Dengan demikian, meskipun kedua narasi tersebut berasal dari paradigma yang berbeda—ilmu pengetahuan empiris dan wahyu ilahi—keduanya tidak harus saling bertentangan. Sebaliknya, mereka dapat dilihat sebagai dua lensa yang saling melengkapi dalam upaya memahami hakikat alam semesta dan posisi manusia di dalamnya. Sinergi antara Big History dan narasi penciptaan Adam mengajak kita untuk merenungi bahwa keteraturan alam yang dipelajari oleh fisika dan evolusi merupakan manifestasi dari kekuasaan dan hikmah ilahi, sedangkan peran manusia sebagai khalifah mengandung panggilan etis untuk mengelola ciptaan tersebut secara bertanggung jawab.

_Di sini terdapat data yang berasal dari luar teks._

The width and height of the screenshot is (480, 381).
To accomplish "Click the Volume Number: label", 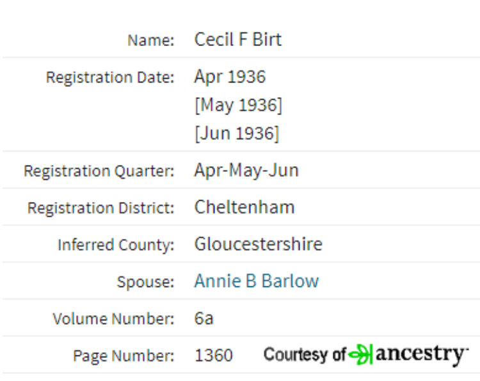I will [113, 318].
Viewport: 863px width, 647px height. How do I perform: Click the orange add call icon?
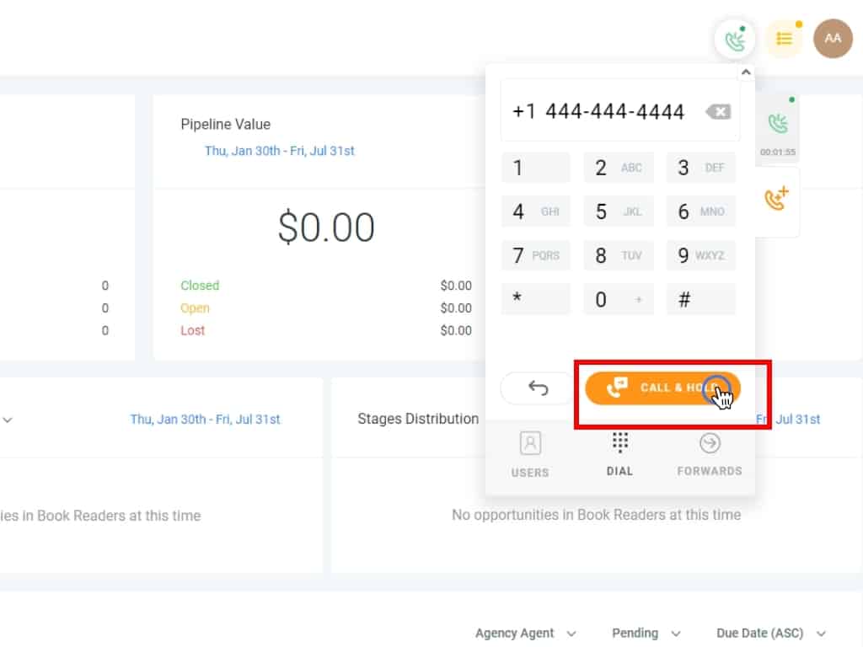(777, 201)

Dalam konteks global dan interdisipliner, pemahaman ini membuka peluang untuk dialog yang lebih dalam antara sains dan iman, menginspirasi pendidikan yang holistik, dan mendorong kebijakan publik yang berfokus pada keberlanjutan. Pada akhirnya, pencarian kebenaran adalah perjalanan yang mencakup aspek empiris dan spiritual, di mana ilmu pengetahuan dan keimanan bersama-sama memberikan panduan untuk memahami dan menghargai keajaiban alam semesta.
Daftar Referensi
- Penzias, A.A. & Wilson, R.W. (1965). "A Measurement of Excess Antenna Temperature at 4080 Mc/s". Astrophysical Journal.
- Riess, A.G. et al. (2016). "A 2.4% Determination of the Local Value of the Hubble Constant", Astrophysical Journal.
- Chaisson, E.J. (2001). Cosmic Evolution: Rise of Complexity in Nature. Harvard University Press.
- Christian, D. (2004). Maps of Time: An Introduction to Big History. University of California Press.
- Dalrymple, G.B. (1991). The Age of the Earth. Stanford University Press.
- Prothero, D.R. (2007). Evolution: What the Fossils Say and Why It Matters. Columbia University Press.
- Al-Qur'an, Surat Al-Hijr: 28-29; Surat Al-Baqarah: 30; Surat Ar-Rahman: 7-9; Surat Al-Anbiya: 30.
- Tafsir Ibnu Katsir (terjemahan dan komentar klasik mengenai penciptaan Adam).
- Fazlur Rahman, Islam and Modernity.
- Luminet, J.-P. (2016). Creation, Chaos, Time: from Myth to Modern Cosmology. arXiv.